Réécris tout ce qui va de « Étant donné que, selon » jusqu'à « prisme du déguisement. » dans l'extrait choisi, en remplaçant chaque occurrence de « déguisement » par « travestissement ».

## Extrait choisi

================================

Étant donné que, selon Yvonne Deslandres, folklore et déguisement sont liés et que, Édith-Anne Pageot affirme que le couple nouvelles technologies et modernisation est un déclencheur dans la création de folklore, il convient alors d'envisager la participation du vêtement virtuel à une forme de folklore par le prisme du déguisement.

2. La mimicry, un concept transversal à la mode et au virtuel

2.1 L'imitation dans le cycle de la mode

D'après Marc-Alain Descamps, la mode est par essence instable car, pour qu'il y ait mode, les tendances doivent apparaître, disparaître et réapparaître. De fait, la mode semble incompatible avec la tradition qui concerne ce qui est installé et perpétué. Seulement, la mode ne se réinvente jamais totalement, elle repose sur ce que le philosophe nomme un fond d'ancien15. La mode ne proposerait donc que des déclinaisons d'elle-même et rejoindrait, sur ce point, l'approche du folklore proposée par Édith-Anne Pageot qui note combien « il se répète et varie constamment ; la répétition entraînant inévitablement la création de nouvelles variations16. » Il y aurait donc des éléments stables de la mode qu'il serait courant de faire réapparaître périodiquement, de répéter et c'est en cela que la mode aurait un caractère traditionnel. L'imitation, au-delà d'être au cœur des tendances, est un moteur dans l'adoption de ces dernières par les usagers. Comme l'explique Alexandre Gofman, « après la promotion et (ou) l'acceptation d'une certaine mode par une faible minorité d'individus s'ensuit sa reconnaissance par une majorité17. » Le processus inverse est aussi valable, dans les deux cas, dès qu’une mode est adoptée par la minorité ou la majorité et que la distinction tend à disparaître, une nouvelle apparaît en recréant une fracture. La consommation de la mode se fait alors par imitation et « dés-imitation ». D’après George Simmel, l’imitation permettrait d’éviter une vulnérabilité qui passerait par l’affirmation de notre identité. Alors que le fait d’habillement et le fait de costume semblent s’inscrire dans cette dualité imitation/« dés-imitation », le fait de déguisement ne semble pas s’intégrer dans des tendances de mode, et pour cause : il ne s’inscrit pas dans une temporalité quotidienne. De plus, à l’inverse de ce qu’affirme Georg Simmel, l’imitation par le canal du déguisement permet, elle, le temps d’un instant, d’assumer la singularité de sa personnalité.

================================

## Extrait des données

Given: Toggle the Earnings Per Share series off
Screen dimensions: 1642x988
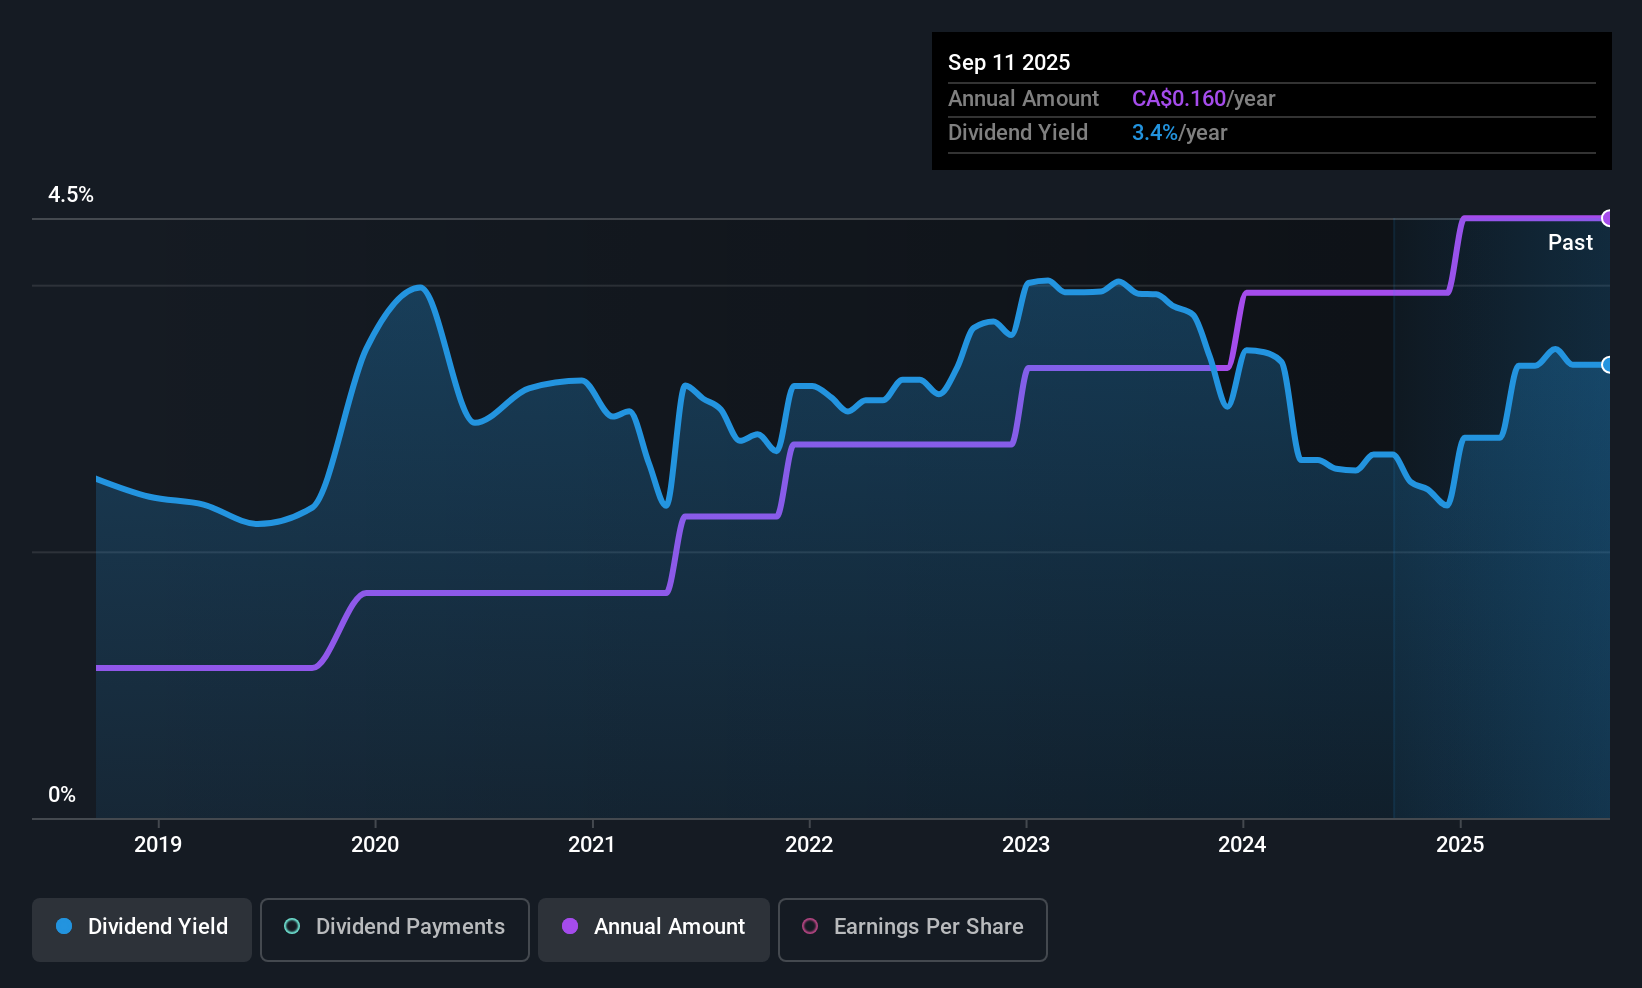Looking at the screenshot, I should tap(912, 930).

================================

## Réponse attendue
Étant donné que, selon Yvonne Deslandres, folklore et travestissement sont liés et que, Édith-Anne Pageot affirme que le couple nouvelles technologies et modernisation est un déclencheur dans la création de folklore, il convient alors d'envisager la participation du vêtement virtuel à une forme de folklore par le prisme du travestissement.